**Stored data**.
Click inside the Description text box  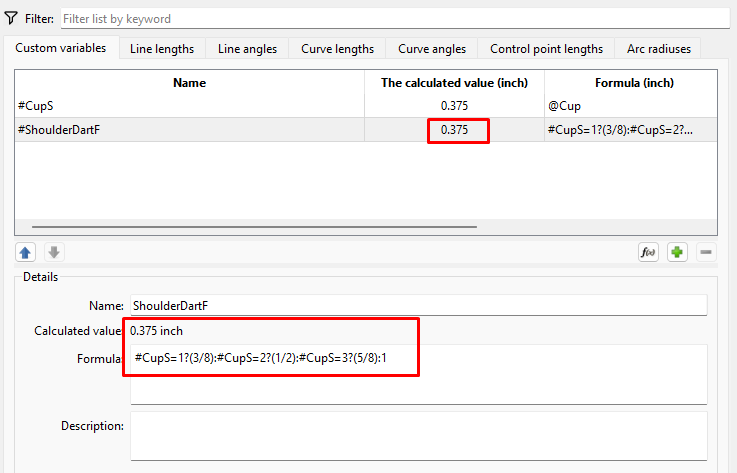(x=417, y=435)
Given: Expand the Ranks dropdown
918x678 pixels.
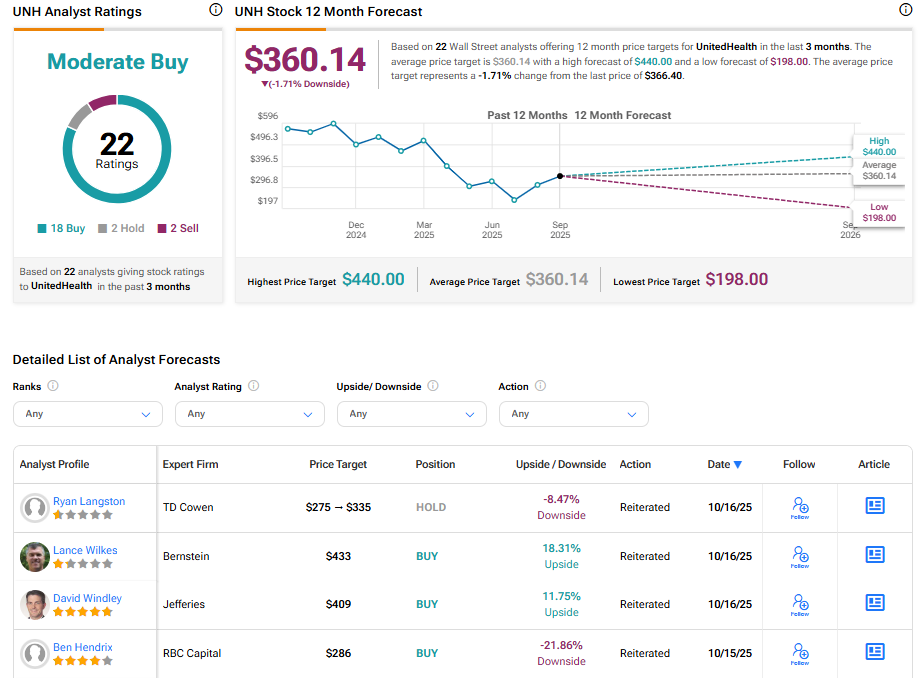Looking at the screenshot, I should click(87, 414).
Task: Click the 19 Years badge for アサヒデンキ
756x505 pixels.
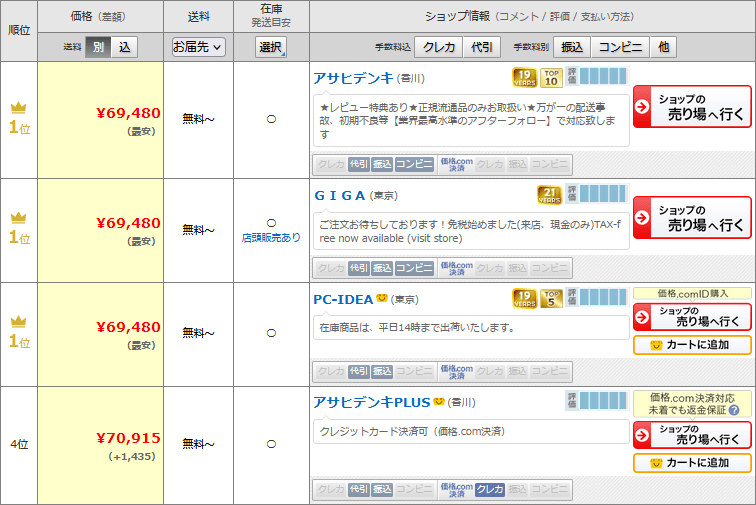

**Work item**. No pictures go in the copy. Retype exactly the lines from the one with "Task: Click the 19 Years badge for アサヒデンキ" through the last line of the entries above, both included, and nothing more.

**Answer to the exercise**.
Task: Click the 19 Years badge for アサヒデンキ
756x505 pixels.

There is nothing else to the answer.